Der Großteil dieser Schadstoffe landet also doch im Meer und auch das muss sich in Zukunft ändern. Deswegen diskutiert die Schifffahrt gerade auch, wie sie künftig sicherstellt, dass sie nachhaltige Antriebe hat, ob das Richtung Wasserstoff-Derivate geht oder Einsparungen durch Slow Steaming, Digitalisierung oder auch Windkraft-Unterstützung ist noch offen. Aber da wird vieles kommen, was heute schon technisch möglich ist.

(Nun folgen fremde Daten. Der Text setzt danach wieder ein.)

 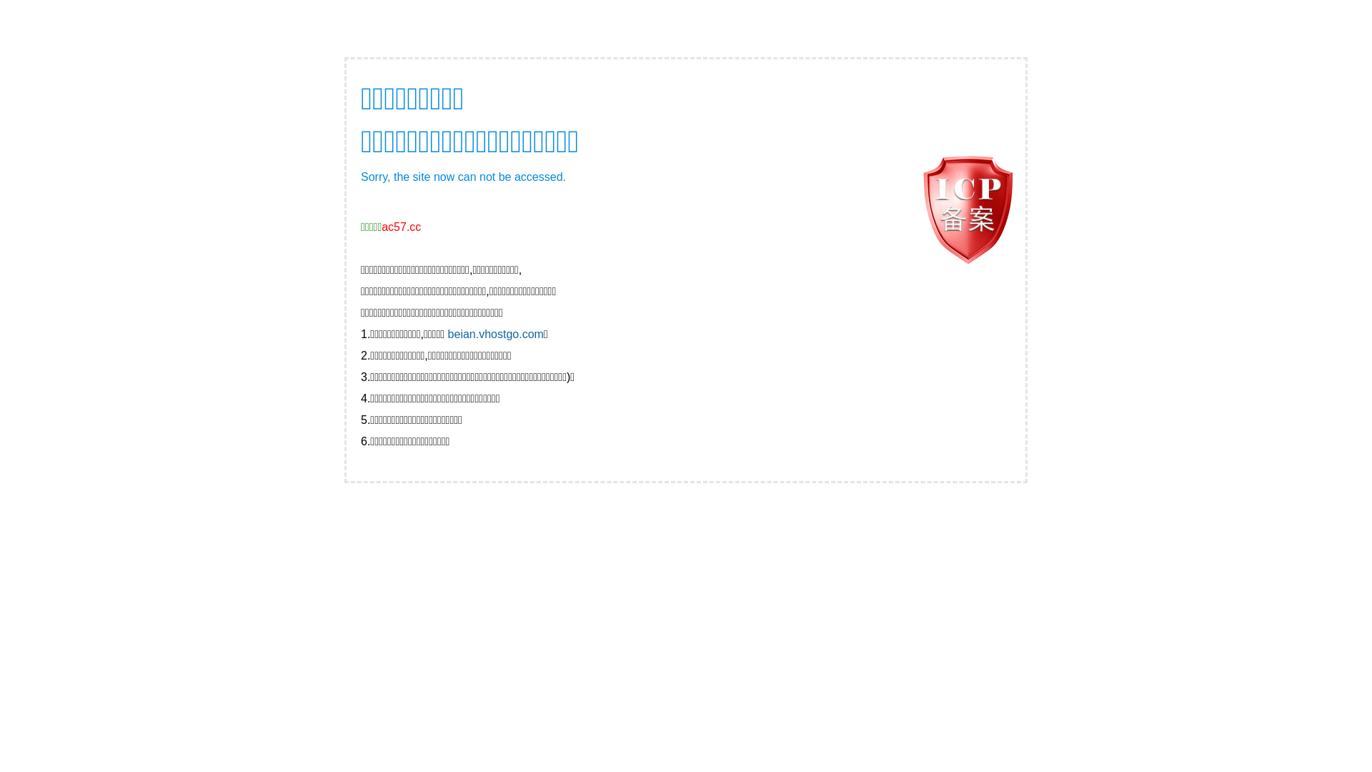 What do you see at coordinates (496, 334) in the screenshot?
I see `'beian.vhostgo.com'` at bounding box center [496, 334].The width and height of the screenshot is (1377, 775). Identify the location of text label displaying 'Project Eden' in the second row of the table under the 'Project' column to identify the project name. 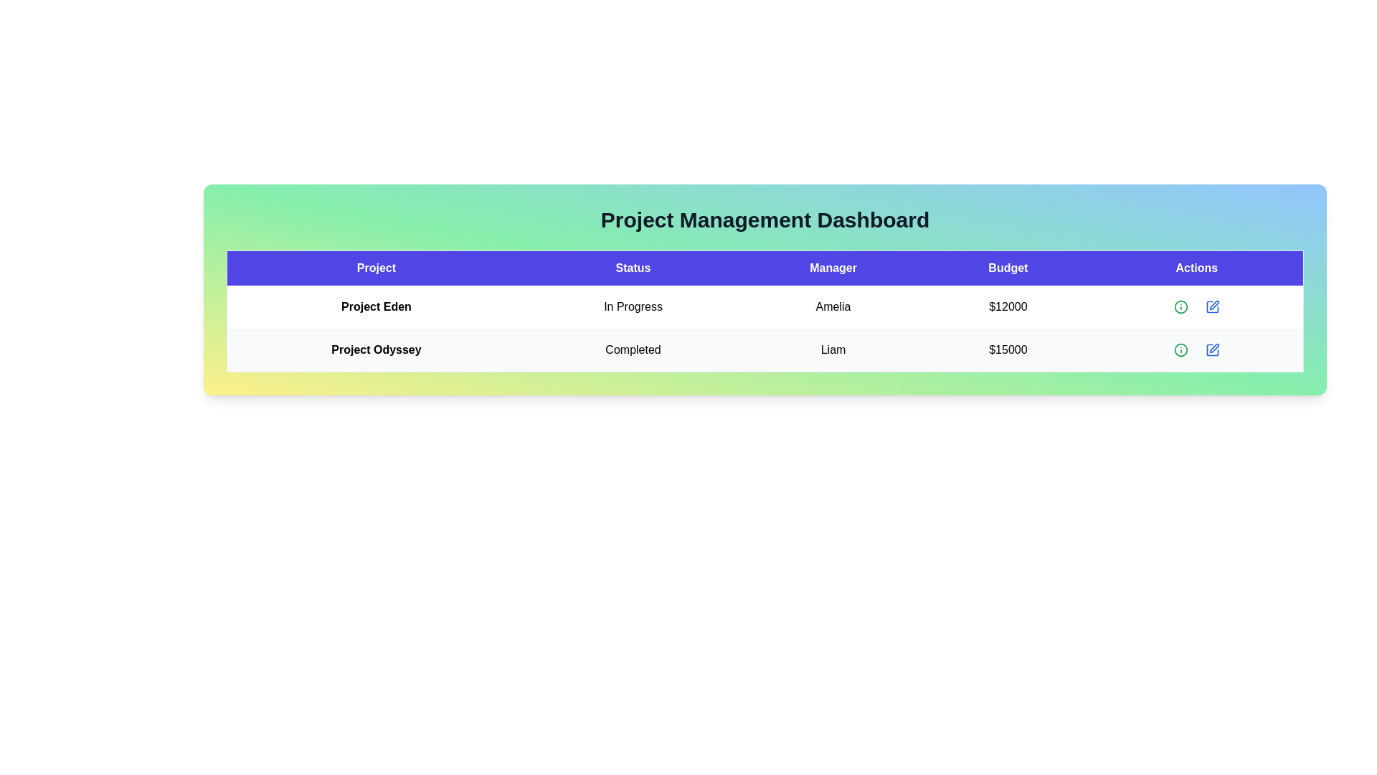
(376, 306).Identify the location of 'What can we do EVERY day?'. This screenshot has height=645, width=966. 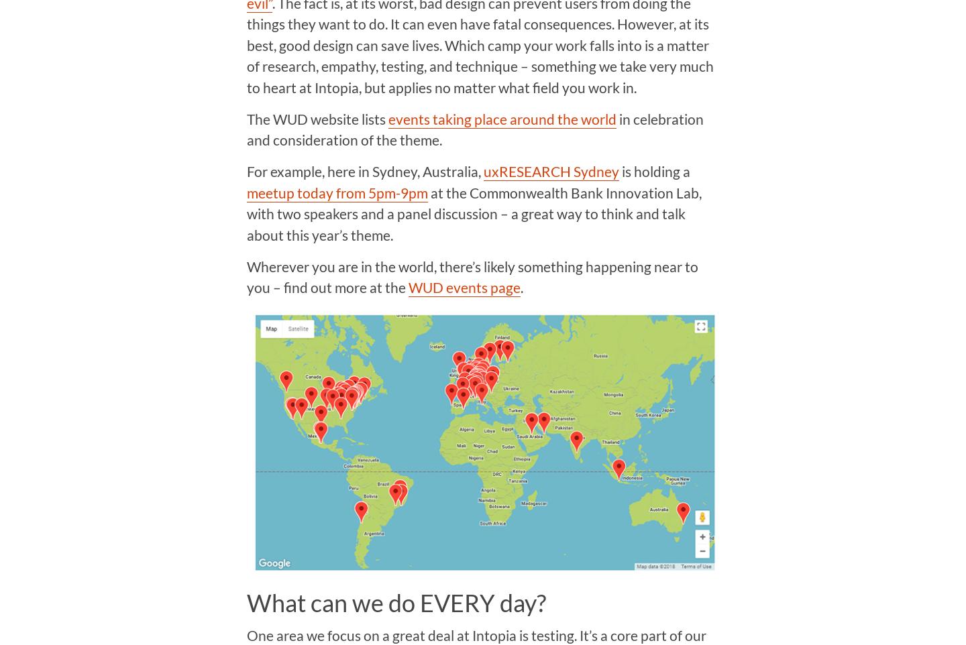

Wie groß ist Ihre Hoffnung, dass Sie auch über Repowering mehr Leistung auf See bringen und dadurch vielleicht die Flächennutzung begrenzen? Es gibt ja Parks, die ungefähr seit 2015 Strom liefern, ungefähr 2012 gebaut wurden. Es gibt mittlerweile viel leistungsfähigere Anlagen wie etwa von Siemens mit 14 Megawatt oder von Vestas mit 15 Megawatt. Würden Sie jetzt schon Genehmigungsverfahren anstreben, damit auf den bereits genutzten Flächen später auch repowert werden kann?

Die Anlagen sind ja in der Regel auf 20 bis 30 Jahre Lebensdauer ausgelegt. Repowering ist im Moment an Land ein ganz zentrales Thema, auf See momentan weniger. Langfristig wird man das sicher auch machen. Im Moment ist eher die Recycling-Fähigkeit ein Thema.